Publisher Summary Bacterial topoisomerases are divided into two main groups: (1) Type I, which involves DNA single-strand processing and (2) Type II, which processes double-stranded DNA. To date, no advanced inhibitors of bacterial Type I topoisomerases have been reported. In contrast, the useful inhibitors of Type II topoisomerases are abundant. The two principal subclasses of bacterial Type II topoisomerase are DNA gyrase and topoisomerase IV. Tetrameric topoisomerase IV is closely related to DNA gyrase and consists of two subunits of ParC and two subunits of ParE, with ParE containing the ATP-binding pocket.
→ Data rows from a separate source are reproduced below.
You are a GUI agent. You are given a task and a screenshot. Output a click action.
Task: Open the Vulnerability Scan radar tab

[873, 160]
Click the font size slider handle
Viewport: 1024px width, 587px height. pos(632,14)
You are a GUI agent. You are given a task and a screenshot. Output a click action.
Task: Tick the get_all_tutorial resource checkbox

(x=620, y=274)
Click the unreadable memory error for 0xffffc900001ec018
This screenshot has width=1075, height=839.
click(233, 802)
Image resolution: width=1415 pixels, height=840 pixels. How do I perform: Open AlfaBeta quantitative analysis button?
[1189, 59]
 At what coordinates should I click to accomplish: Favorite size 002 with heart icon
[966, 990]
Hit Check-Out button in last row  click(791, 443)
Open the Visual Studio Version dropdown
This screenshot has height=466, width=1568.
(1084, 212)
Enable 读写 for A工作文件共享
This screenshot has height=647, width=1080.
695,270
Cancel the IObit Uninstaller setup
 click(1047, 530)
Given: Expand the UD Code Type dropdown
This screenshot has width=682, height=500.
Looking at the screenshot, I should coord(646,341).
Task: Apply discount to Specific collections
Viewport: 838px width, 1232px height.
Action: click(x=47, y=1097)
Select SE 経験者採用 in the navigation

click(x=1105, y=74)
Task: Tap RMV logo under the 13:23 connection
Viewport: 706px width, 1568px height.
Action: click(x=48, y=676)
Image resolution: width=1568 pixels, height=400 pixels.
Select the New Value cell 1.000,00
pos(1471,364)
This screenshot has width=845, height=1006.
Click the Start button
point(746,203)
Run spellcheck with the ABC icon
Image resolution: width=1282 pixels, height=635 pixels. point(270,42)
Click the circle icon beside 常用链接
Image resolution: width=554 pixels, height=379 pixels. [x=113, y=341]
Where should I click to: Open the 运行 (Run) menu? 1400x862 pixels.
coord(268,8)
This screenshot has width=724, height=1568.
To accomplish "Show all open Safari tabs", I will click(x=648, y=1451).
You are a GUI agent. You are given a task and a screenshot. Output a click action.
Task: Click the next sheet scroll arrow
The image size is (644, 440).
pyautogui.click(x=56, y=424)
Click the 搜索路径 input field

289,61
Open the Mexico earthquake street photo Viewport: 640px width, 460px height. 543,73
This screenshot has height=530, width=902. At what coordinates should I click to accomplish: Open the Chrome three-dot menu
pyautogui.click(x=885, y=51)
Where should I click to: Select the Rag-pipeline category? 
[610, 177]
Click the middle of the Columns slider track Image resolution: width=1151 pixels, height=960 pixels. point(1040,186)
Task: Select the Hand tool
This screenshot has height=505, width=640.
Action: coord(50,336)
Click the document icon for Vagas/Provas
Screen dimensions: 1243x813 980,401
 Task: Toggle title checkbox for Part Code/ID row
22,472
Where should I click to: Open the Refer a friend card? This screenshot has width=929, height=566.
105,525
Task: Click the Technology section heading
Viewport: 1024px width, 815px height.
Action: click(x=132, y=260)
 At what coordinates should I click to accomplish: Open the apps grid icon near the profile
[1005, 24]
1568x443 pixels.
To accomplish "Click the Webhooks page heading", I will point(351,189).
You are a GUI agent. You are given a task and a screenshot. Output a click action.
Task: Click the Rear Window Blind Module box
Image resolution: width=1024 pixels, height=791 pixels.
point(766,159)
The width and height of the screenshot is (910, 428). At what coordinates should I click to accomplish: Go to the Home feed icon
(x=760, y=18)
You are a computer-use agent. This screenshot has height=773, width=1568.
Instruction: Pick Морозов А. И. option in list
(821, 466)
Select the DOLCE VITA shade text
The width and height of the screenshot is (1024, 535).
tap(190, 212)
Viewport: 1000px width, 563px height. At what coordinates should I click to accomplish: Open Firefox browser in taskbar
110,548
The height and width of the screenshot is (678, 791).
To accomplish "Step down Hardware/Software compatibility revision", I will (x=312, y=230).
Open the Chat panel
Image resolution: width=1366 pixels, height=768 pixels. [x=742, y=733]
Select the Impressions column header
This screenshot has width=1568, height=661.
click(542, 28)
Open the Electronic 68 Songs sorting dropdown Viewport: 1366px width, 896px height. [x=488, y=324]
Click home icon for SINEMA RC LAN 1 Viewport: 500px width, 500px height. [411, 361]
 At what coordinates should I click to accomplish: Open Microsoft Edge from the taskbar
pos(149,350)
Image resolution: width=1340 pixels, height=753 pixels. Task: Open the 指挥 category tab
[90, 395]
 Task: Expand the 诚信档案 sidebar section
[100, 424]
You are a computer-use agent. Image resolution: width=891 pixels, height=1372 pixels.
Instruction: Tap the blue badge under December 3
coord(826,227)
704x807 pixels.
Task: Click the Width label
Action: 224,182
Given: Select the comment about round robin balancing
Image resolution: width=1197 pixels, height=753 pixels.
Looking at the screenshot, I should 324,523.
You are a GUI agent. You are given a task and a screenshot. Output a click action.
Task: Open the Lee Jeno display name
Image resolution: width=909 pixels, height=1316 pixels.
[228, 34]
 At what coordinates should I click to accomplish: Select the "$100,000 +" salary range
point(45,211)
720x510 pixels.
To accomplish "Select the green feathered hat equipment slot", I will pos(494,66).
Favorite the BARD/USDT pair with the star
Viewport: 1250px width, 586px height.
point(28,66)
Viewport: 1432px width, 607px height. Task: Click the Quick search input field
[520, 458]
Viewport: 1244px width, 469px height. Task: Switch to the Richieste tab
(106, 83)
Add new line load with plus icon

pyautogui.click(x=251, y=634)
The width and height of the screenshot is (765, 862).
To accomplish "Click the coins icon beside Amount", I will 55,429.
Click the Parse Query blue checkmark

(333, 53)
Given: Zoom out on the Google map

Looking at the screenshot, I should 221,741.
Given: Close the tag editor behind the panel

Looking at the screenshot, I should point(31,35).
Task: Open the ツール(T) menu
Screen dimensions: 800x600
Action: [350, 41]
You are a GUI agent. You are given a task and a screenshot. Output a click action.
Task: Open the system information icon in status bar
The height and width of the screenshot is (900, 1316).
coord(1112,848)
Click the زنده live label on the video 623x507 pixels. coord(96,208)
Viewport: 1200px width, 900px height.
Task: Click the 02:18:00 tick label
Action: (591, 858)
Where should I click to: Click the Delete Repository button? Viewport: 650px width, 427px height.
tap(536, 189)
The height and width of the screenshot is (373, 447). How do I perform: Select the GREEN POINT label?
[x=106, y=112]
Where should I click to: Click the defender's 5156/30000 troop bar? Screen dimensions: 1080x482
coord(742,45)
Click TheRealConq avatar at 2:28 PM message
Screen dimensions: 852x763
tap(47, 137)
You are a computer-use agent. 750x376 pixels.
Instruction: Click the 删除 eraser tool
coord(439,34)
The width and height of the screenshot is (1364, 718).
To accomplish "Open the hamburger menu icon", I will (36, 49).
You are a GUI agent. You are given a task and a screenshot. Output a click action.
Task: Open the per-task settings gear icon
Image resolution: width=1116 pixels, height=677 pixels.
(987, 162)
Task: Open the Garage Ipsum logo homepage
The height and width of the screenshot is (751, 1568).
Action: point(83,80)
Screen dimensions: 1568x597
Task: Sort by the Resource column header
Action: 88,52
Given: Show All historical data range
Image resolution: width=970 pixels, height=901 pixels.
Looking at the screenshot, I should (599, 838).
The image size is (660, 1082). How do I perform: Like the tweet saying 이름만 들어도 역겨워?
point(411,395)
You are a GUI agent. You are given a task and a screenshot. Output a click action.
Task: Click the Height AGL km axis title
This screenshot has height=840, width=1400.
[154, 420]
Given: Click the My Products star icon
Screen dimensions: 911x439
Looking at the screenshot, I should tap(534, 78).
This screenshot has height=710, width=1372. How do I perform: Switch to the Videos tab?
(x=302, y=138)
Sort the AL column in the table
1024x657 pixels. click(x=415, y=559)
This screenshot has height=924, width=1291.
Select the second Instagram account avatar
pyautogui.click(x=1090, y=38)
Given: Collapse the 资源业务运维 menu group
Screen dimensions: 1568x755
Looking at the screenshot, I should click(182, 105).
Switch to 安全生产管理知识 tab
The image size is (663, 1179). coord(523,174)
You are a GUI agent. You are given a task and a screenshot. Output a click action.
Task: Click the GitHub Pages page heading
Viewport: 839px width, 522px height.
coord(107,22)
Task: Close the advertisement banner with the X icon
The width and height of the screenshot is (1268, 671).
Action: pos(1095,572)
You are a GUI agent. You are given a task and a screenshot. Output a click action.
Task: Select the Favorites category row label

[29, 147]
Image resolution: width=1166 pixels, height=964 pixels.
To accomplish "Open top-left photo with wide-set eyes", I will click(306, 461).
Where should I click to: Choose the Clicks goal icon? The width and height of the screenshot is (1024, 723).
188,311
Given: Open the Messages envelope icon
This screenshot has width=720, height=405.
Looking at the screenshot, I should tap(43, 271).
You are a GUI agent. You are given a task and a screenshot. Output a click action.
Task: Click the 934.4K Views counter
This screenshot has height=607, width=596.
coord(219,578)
Novobiocin and cyclothialidine inhibit DNA gyrase and topoisomerase IV by binding to the ATP sites in GyrB and ParE, respectively, while the quinolone class inhibits these enzymes by binding to a site in GyrA and ParC near the intersection of the subunits and the associated DNA strand. However, outside the ATP sites, details of the way inhibitors bind are only emerging. This chapter broadly organizes the small-molecule inhibitors of bacterial Type II topoisomerase into those that bind at the ATP sites and those that bind at other sites within the enzyme tetramers.